Thursday, November 6, 2014

The Intersection of Environmental Justice with Race, Class, and Gender

In the documentary A Fierce Green Fire: The Battle for a Living Planet, civil rights activist James Farmer says, “If we do not save the environment, whatever we do in civil rights or the war on poverty will be of no meaning, because then we will have the equality of extinction.”  He makes a good point, but I think that environmental justice takes different forms depending on race, class, and gender, and that different categories of people are affected differently by environmental harm.

Around the middle of the film, we are told about a plan in 1982 to locate a hazardous landfill in Warren County, North Carolina.  At the time, the county was 75% black, yet had no black people on the County Commission.  This, to me, raises suspicion; was Warren County chosen as a location because the white people making the decision consciously or subconsciously valued black people less?  I think it is likely, though of course there is no way to prove it.  In any case, this was not an isolated occurrence.  Black people, and poor people, are often disproportionally affected by environmental hazards.
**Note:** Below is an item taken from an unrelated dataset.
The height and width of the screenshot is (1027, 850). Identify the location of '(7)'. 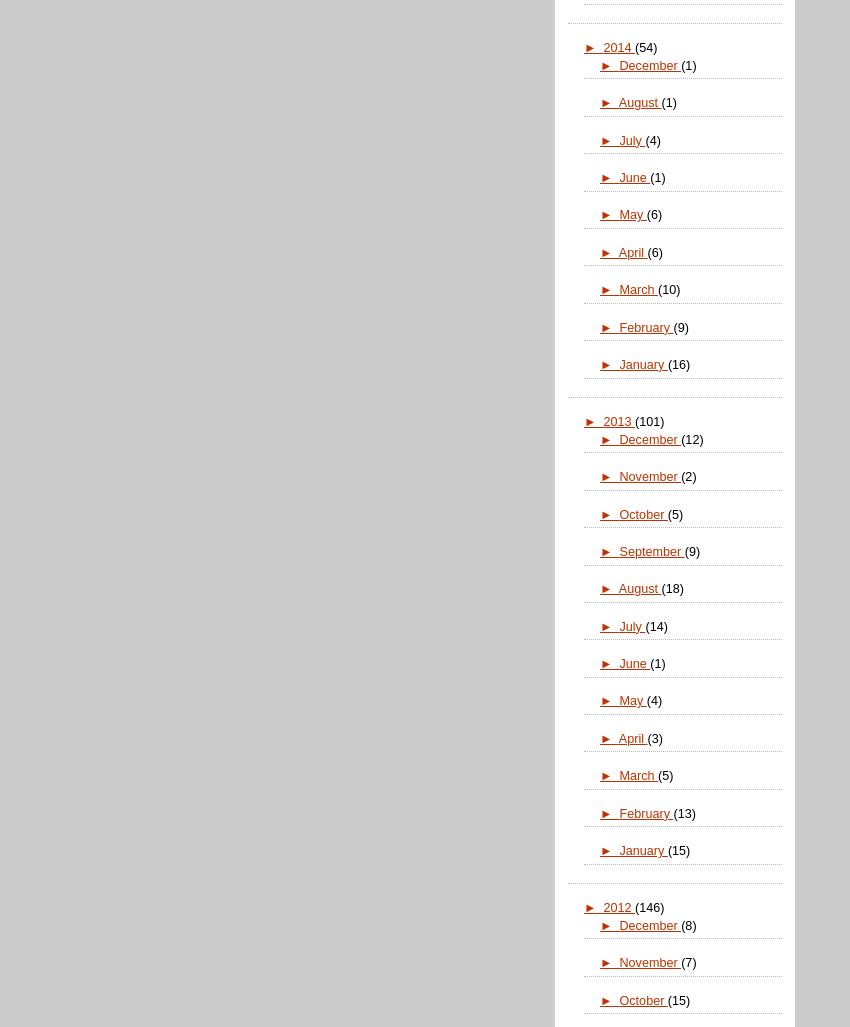
(687, 963).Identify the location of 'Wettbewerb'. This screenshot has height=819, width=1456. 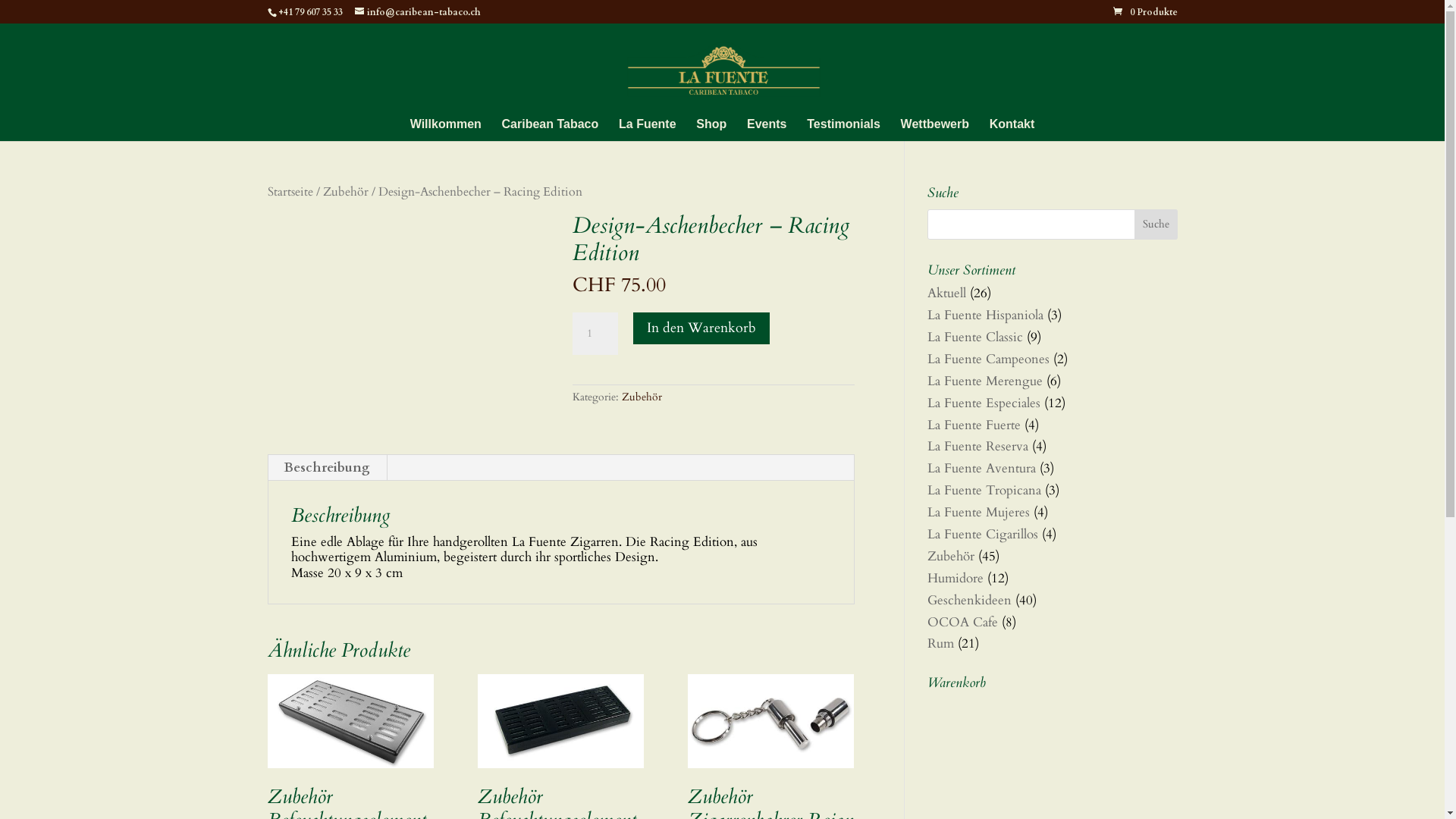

The US is not the only place where people of color are unfairly adversely affected by things like this.  It seems to be easier for companies to exploit or endanger people in developing countries (which are often non-white) than in developed ones (which are often white); those countries don’t have structures in place to resist that colonialism, and often have less strict regulations and labor laws.  However, companies certainly manage exploit and endanger people in developed countries, as well, and I am not sure of the extent of the disparity.  This was evidenced, to some extent, in the film Big Men; Kosmos was initially able to come in and profit from Ghanaian oil.  And would Dupont have been able to get away with what they did in Bhopal, India if they had done it in America instead?  I’m inclined to think not, although perhaps they would have, given how badly the Love Canal incident was handled.

Speaking of which, one thing I noticed while watching the Love Canal segment in A Fierce Green Fire was the phrasing used in the health department’s response to the health study the residents had done.  They dismissed it on the grounds of it having been “done by housewives with a vested interest.”  This derogatory use of the term "housewife" implies that they valued the study less because it had been done by women.

So, it seems clear that environmental justice issues intersect with issues of race, class, and gender.  One of the people featured in A Fierce Green Fire mentioned that Civil Rights and Environmental groups didn’t get together for a while, but hopefully now the intersections will be taken into account and the movements will join forces.  They will both be more powerful that way.